## Data for analysis
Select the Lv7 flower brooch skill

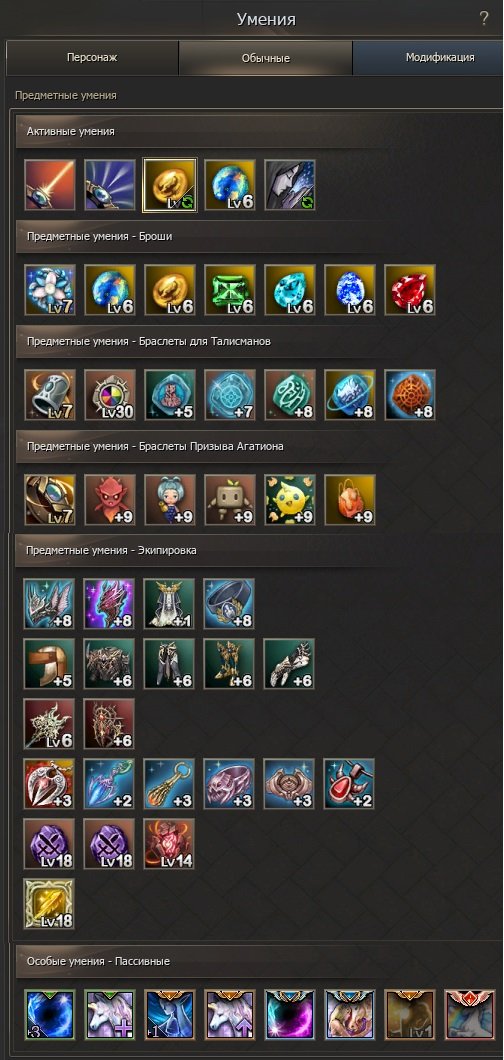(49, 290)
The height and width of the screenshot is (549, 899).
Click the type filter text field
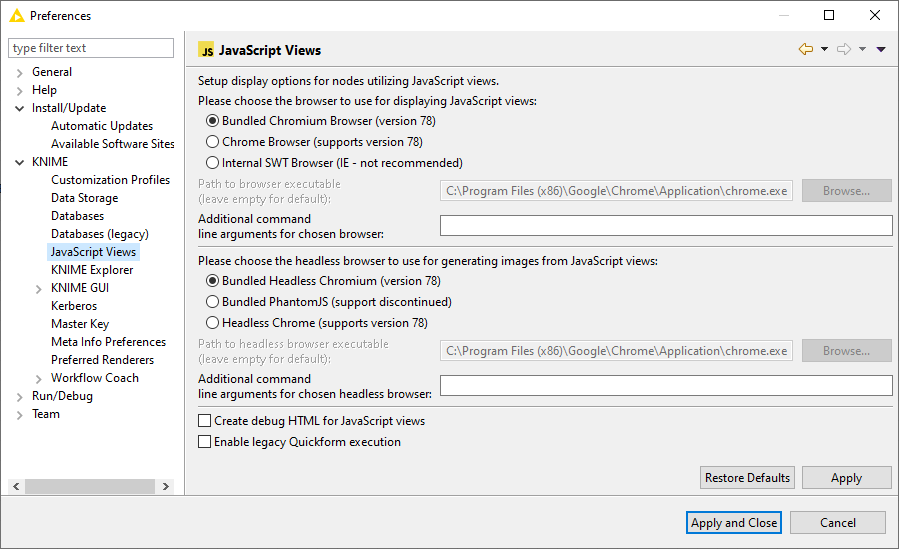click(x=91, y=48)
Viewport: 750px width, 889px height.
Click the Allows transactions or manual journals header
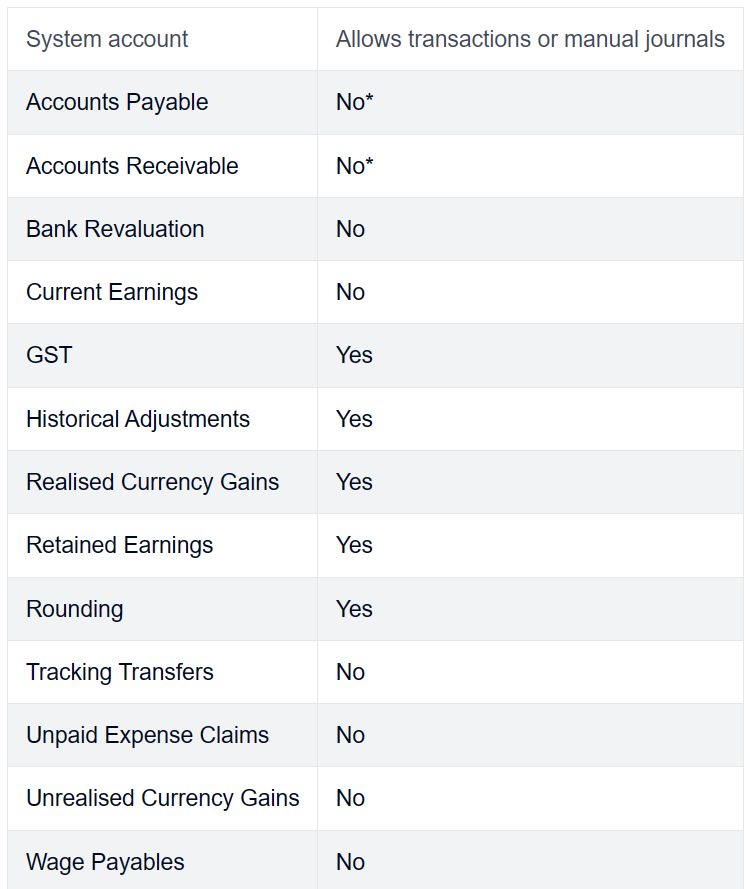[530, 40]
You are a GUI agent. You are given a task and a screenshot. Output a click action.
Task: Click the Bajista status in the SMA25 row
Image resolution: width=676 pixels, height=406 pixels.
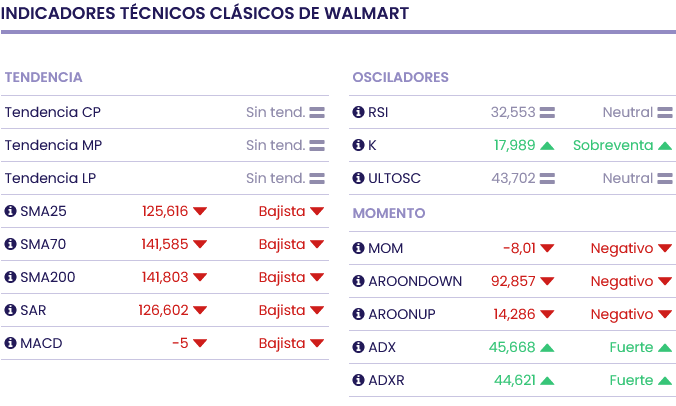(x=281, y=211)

## Brief
All that is wanted is an exact copy of the lines from the line bearing "Image resolution: width=676" through the final line of the entries, including both ends but no pictures.

## Answer box
Image resolution: width=676 pixels, height=406 pixels.
(x=281, y=211)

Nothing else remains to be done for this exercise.